The opening track, “Waiting for You to Come Back from Barcelona,” starts with some finely melodic guitar and bass before Broach’s trademark off-tune voice comes, sung/shouted in classic Braid style. This track and the stellar “Where I Lived and What I Lived For” were from the Firebird Suite’s un-released New York 7”, with re-recorded vocals and re-mastering by Broach.

Staying with the Suite, “Dance in France” is fast-paced with screamed vocals and heavy on the low-end, while “Waltz of Flowers” shows off a very un-Braid-like moodiness, complete with chilling cello. There’s more melodicism than expected on “September” and more Pixies-esque pop on “Cannonball.” “A Picture You’d Hate to Miss” is quiet, even contemplative, while “Weather Forecasts and Storm Warnings” is oddly simultaneously mellow and dissonant.

The Firebird Project was a bit more moody, better produced, heavier on the bass, and with Broach’s vocals more in the fore. “Letter” is a fine rock song, with bits of Fugazi-like rock driving the song. The short “Russia” is more intense, driven by blazing guitars and moody rhythm, while “Leaving Barcelona” is more up-beat and catchy. “South Shore Drive” continues Braid’s tendency to sing about Chicago, and “The Fall of the West” goes back to the more math-rock arena.

Finally, the more recent track, “Violet,” shows how the Firebird Band evolved. At nearly seven minutes, this track flows nicely. It features a rolling guitar line and rhythm, some strings mixed in (I’m such a sucker for strings in rock music), and a more contemporary yet still vintage post-hardcore feel.
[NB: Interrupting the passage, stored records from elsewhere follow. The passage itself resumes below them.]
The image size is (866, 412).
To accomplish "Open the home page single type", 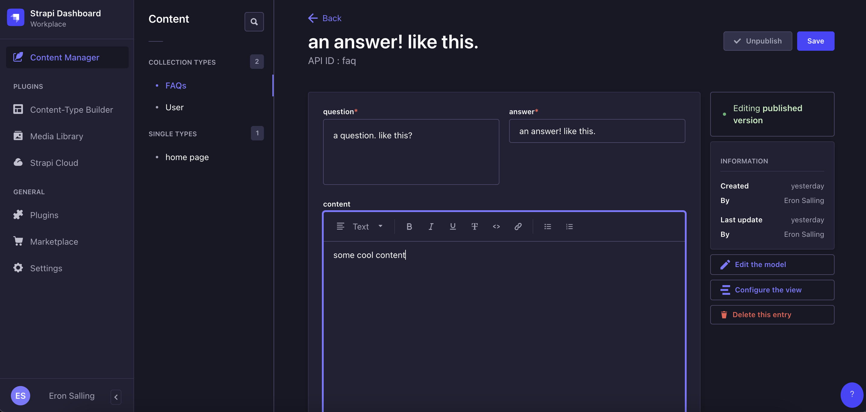I will (187, 157).
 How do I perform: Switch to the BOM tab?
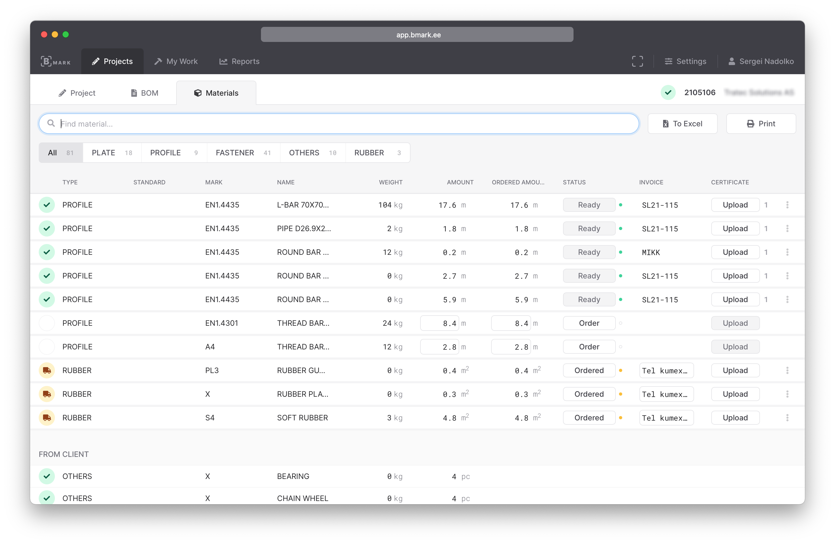[x=144, y=93]
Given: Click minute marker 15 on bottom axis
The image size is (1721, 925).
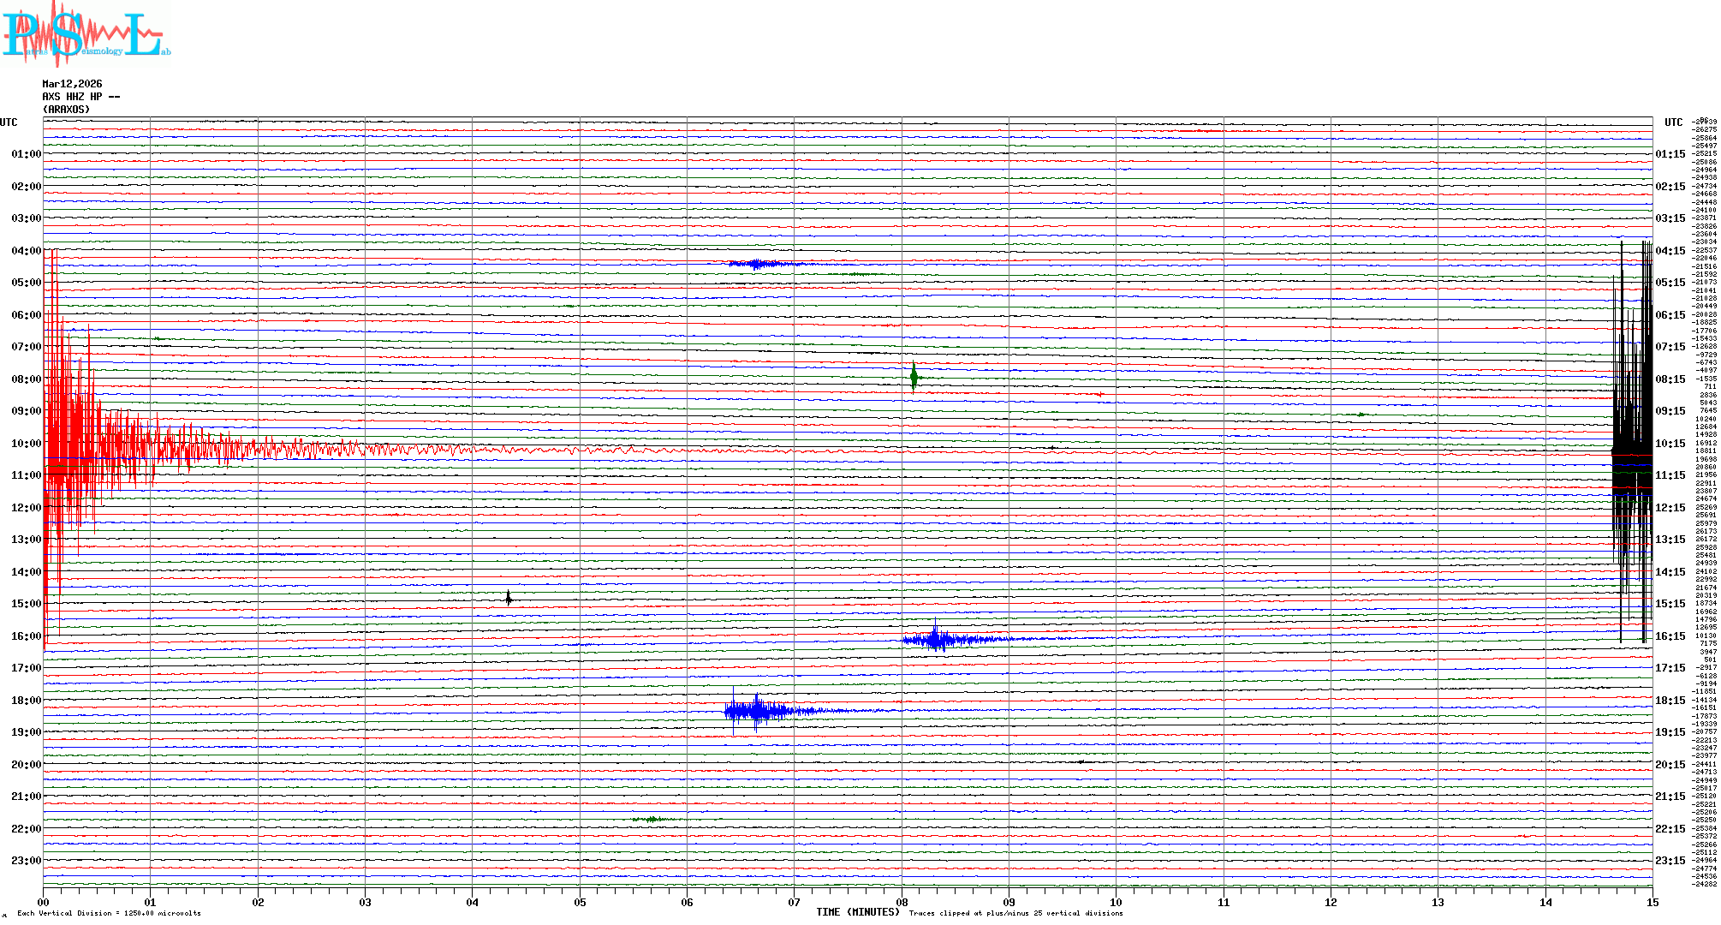Looking at the screenshot, I should point(1652,902).
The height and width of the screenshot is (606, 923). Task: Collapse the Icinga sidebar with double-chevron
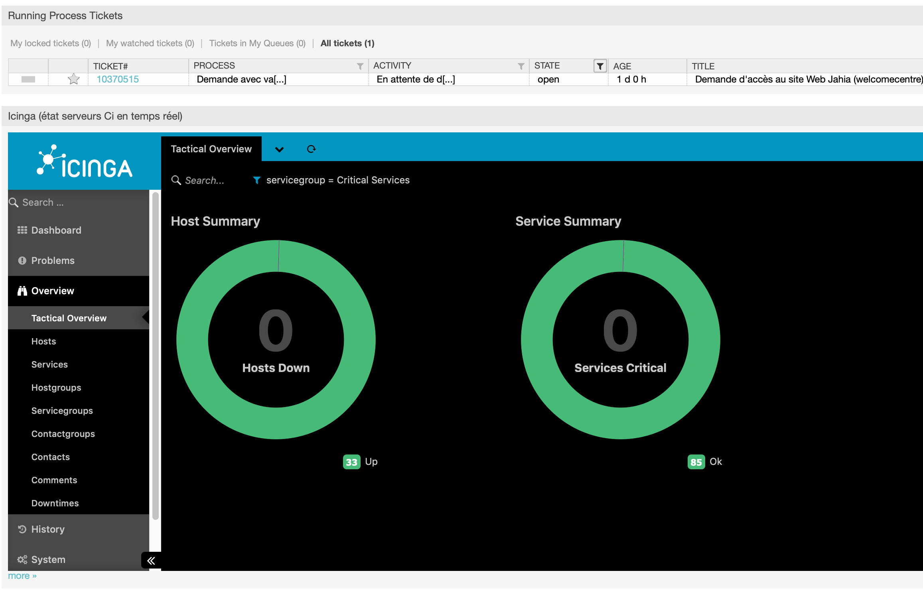pyautogui.click(x=151, y=561)
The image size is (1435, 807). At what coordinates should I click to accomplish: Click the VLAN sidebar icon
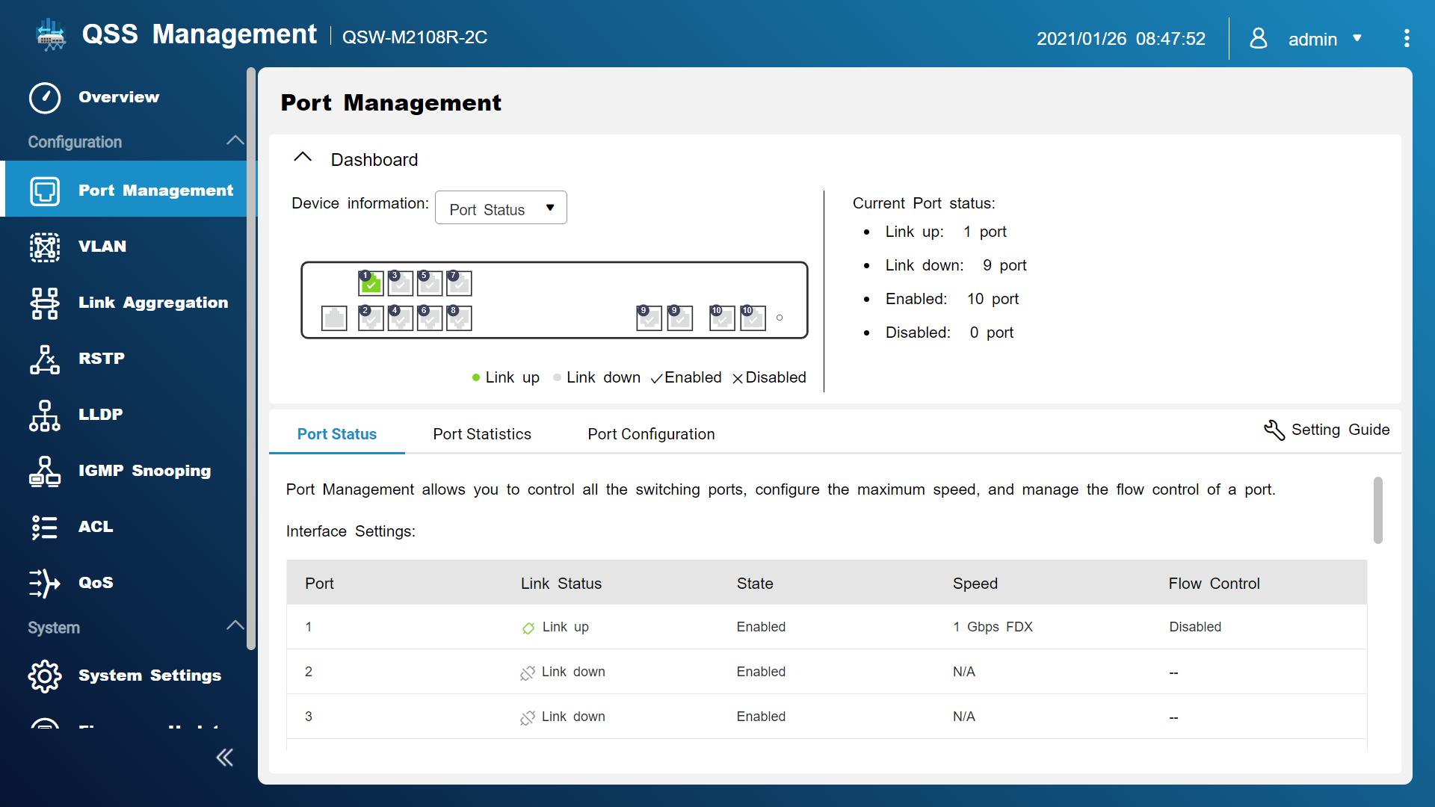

An instrumental for a change, I keep waiting for Broach’s vocals, but the song flows nice enough as it is, building and fading and, while repetitive, never really losing my interest.

This is a lengthy release, but by no means is Archives merely intended for completists. In fact, it’s the first of three releases featuring the Firebird Band originally planned to be released this year. Chris Broach is a talented musician, as his work in the Firebird projects, Braid, and his more solo project L’Spaerow will contest. For those who miss the days of energetic, intricate post-hardcore, this release is definitely worth finding. I’ve enjoyed it repeatedly and only apologize for taking so long to write about it.